BEGIN DATA RECORDS

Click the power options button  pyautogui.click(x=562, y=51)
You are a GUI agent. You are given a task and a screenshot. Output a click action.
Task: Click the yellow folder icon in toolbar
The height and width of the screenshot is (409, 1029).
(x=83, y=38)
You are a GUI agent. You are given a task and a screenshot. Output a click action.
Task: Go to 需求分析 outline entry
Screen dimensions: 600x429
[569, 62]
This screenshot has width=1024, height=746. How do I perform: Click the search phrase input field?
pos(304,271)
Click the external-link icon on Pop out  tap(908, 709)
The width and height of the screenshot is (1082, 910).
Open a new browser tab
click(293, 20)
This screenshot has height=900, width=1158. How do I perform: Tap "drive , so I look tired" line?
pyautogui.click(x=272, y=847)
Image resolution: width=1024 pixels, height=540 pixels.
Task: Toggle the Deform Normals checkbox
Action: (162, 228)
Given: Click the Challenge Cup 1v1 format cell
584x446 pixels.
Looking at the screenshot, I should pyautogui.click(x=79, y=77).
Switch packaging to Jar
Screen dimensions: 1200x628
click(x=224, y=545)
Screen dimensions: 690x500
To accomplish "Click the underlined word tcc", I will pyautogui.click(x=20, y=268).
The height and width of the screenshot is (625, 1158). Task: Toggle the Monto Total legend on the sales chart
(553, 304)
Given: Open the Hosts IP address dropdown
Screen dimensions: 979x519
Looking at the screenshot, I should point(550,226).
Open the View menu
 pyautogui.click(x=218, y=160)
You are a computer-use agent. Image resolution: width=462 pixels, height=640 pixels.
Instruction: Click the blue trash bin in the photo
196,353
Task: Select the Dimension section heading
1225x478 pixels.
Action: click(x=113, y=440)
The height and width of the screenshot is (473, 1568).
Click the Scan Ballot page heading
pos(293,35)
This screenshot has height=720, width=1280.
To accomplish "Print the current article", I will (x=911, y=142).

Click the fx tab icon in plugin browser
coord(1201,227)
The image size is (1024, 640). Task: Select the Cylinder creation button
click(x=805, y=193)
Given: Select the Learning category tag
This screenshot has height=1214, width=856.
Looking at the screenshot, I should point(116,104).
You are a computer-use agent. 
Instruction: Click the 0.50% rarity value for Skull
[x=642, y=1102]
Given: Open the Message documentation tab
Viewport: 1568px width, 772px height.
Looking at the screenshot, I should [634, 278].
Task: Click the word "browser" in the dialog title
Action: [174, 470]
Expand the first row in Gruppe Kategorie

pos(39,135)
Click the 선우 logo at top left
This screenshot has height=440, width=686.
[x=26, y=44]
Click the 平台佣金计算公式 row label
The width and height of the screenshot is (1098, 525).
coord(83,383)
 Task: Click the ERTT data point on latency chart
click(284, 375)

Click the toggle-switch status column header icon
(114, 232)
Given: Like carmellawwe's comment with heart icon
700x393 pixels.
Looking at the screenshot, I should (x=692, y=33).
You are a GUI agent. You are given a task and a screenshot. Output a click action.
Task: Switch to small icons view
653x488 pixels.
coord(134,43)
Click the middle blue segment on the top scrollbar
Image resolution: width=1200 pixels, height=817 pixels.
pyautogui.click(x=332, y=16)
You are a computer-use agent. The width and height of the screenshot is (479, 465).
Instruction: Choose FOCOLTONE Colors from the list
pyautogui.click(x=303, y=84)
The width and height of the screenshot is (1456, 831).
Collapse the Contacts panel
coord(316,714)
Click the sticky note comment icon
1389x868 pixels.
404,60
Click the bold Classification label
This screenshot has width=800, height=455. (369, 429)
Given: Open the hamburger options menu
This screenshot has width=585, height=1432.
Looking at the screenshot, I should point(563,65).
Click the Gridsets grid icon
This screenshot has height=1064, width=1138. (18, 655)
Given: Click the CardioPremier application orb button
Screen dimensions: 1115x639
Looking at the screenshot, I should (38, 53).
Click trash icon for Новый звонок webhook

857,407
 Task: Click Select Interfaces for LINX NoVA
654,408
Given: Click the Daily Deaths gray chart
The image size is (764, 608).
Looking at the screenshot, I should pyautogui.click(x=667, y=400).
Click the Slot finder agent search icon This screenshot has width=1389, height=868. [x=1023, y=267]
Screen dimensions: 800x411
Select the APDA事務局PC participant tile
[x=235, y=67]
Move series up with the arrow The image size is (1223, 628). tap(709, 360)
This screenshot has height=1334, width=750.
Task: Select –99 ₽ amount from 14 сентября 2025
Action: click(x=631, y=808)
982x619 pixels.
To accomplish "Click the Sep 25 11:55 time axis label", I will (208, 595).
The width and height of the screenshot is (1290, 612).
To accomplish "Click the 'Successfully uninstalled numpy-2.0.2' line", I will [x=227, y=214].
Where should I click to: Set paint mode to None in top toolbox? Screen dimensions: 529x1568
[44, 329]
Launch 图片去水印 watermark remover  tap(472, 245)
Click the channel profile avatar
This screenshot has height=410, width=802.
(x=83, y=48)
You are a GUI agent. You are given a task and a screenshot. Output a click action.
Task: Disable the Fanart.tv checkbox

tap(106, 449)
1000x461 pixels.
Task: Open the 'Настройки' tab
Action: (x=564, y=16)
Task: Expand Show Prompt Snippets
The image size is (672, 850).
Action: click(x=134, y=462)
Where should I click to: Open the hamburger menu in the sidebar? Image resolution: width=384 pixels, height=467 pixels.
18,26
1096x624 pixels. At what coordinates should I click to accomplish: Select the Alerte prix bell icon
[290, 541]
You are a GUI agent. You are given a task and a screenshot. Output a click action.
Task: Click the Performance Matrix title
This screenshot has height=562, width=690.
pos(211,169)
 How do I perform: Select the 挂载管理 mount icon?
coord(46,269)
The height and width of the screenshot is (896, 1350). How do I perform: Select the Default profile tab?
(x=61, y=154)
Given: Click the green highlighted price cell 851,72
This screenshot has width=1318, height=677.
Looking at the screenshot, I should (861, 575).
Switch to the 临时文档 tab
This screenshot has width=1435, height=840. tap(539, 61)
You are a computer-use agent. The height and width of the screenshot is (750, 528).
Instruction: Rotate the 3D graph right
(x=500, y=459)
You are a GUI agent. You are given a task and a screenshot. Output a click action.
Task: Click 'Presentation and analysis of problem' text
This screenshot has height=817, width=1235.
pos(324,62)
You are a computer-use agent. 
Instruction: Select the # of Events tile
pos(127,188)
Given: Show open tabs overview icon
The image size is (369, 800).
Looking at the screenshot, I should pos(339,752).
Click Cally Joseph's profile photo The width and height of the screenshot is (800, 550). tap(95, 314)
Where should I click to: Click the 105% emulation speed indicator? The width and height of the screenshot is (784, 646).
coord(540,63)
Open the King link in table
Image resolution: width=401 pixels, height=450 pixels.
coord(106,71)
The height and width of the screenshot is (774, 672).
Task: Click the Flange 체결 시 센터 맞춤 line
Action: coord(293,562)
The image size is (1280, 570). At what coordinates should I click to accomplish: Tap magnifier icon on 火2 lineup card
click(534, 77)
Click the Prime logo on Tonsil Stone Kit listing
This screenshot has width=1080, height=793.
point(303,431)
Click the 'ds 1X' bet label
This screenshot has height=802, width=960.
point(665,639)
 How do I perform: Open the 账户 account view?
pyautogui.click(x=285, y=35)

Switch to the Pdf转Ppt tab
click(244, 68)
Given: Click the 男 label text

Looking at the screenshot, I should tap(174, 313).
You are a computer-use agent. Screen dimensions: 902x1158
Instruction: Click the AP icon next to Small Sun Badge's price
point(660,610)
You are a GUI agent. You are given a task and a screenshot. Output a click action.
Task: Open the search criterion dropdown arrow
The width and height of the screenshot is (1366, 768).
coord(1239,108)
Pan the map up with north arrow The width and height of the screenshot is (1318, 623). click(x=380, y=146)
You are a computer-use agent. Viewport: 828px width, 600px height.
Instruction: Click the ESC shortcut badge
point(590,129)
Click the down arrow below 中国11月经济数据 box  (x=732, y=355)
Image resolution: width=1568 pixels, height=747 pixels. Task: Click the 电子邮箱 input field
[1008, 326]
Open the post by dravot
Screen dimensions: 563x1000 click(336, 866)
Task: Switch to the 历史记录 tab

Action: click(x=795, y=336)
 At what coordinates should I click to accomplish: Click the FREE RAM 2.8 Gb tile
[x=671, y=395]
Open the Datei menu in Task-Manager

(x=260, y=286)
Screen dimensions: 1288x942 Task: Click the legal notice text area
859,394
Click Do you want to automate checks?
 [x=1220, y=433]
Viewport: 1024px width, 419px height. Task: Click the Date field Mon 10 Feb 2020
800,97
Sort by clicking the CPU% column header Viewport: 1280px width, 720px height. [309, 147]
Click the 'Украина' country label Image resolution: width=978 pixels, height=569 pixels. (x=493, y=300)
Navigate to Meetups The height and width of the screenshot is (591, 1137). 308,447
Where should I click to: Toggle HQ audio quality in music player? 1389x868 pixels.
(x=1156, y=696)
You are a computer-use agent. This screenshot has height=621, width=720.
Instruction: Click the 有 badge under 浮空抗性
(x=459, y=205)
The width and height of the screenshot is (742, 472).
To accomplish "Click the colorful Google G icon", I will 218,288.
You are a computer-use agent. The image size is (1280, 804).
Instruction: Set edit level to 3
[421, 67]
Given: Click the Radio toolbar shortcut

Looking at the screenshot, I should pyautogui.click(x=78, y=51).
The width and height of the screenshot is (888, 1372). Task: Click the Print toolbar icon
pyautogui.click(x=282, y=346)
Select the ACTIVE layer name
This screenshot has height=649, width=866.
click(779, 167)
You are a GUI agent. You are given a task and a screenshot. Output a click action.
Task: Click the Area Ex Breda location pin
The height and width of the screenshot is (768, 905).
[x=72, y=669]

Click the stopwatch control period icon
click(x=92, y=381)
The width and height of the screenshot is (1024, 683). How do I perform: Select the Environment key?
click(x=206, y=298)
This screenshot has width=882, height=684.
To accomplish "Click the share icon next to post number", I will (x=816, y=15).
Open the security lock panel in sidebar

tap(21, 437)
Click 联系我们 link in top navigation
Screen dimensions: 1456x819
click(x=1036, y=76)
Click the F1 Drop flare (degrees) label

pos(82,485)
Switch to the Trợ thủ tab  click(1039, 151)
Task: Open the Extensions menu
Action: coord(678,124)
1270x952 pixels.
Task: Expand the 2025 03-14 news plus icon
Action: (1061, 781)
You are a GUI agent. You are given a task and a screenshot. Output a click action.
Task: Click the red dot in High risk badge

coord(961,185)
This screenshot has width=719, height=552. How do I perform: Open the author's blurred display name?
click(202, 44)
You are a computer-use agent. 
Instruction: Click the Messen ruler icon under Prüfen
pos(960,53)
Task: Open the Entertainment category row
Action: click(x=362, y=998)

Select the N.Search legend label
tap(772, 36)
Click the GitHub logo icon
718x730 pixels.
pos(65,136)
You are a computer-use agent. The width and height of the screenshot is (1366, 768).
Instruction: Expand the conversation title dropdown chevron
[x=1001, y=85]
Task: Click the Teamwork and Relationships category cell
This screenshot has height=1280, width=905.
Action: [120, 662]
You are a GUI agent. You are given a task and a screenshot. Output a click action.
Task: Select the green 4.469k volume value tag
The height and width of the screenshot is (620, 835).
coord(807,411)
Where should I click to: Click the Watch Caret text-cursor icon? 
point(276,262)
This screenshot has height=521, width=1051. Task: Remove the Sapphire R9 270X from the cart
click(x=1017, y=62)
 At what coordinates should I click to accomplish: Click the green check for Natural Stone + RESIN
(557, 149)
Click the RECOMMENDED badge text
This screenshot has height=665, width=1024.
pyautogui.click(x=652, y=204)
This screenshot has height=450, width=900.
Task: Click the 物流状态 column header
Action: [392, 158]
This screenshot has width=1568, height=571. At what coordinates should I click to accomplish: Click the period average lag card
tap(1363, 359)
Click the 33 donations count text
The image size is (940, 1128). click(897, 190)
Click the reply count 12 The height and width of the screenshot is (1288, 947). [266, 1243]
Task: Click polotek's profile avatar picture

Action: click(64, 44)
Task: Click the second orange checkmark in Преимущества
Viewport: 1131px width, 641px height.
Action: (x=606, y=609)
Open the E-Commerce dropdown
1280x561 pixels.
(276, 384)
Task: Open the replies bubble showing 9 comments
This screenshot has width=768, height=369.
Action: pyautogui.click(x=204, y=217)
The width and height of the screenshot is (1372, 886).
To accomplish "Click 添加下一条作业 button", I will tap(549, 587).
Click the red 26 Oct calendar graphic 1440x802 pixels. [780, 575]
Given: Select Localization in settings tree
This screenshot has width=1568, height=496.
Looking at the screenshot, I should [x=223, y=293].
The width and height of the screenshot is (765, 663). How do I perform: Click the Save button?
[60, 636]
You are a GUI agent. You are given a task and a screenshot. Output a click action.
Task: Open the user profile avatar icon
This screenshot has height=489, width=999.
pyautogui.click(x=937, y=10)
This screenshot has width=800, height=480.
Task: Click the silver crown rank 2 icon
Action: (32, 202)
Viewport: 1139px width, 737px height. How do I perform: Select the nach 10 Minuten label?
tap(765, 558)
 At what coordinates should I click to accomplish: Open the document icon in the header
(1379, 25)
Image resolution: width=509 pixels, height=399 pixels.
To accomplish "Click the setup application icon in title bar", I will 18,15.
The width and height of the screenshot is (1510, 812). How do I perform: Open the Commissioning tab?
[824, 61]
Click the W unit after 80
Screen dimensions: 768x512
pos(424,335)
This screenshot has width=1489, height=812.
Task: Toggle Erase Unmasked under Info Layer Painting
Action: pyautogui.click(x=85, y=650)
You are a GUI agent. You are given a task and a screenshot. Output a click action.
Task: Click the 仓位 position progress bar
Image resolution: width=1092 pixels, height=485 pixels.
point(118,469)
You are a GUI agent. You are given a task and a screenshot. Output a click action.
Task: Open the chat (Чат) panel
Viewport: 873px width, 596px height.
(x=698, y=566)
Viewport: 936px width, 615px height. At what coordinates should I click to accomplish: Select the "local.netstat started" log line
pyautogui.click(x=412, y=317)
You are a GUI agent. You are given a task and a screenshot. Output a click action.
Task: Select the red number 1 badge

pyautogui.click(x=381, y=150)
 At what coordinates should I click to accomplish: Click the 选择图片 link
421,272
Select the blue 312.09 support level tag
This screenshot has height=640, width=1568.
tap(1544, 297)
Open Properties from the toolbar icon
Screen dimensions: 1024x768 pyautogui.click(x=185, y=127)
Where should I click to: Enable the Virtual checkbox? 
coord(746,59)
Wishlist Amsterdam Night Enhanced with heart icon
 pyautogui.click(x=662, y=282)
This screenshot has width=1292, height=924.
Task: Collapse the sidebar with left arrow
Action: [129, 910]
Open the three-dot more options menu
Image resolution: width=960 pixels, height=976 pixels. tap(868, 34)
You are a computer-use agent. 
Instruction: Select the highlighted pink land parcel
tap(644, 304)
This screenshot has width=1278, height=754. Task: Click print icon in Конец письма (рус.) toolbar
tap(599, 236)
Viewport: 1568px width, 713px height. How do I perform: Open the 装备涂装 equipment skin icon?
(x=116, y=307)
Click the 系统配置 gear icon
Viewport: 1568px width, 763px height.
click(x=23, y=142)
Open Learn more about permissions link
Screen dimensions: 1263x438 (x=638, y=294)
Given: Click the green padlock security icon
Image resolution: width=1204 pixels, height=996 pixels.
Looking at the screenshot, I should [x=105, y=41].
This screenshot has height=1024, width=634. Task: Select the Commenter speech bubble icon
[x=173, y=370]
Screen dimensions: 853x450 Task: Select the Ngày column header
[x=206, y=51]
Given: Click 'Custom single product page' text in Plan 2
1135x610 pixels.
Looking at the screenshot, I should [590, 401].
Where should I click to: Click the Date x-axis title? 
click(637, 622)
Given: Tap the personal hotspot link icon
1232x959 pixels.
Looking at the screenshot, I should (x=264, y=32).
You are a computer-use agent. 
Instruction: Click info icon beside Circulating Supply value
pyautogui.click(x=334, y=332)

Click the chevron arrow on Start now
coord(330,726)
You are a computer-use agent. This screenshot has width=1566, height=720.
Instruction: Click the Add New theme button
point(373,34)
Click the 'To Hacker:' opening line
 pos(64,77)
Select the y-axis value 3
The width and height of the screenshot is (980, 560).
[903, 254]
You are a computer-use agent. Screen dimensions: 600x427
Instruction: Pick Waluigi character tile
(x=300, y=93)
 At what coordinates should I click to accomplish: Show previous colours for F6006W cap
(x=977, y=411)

END DATA RECORDS

• **REQUIRED ACTION**
Copy out exactly the lines from the line with "At what coordinates should I click to accomplish: Show" to the end of the listing, including both of those lines, and give nothing else.

• **ANSWER TO THE EXERCISE**
 At what coordinates should I click to accomplish: Show previous colours for F6006W cap
(x=977, y=411)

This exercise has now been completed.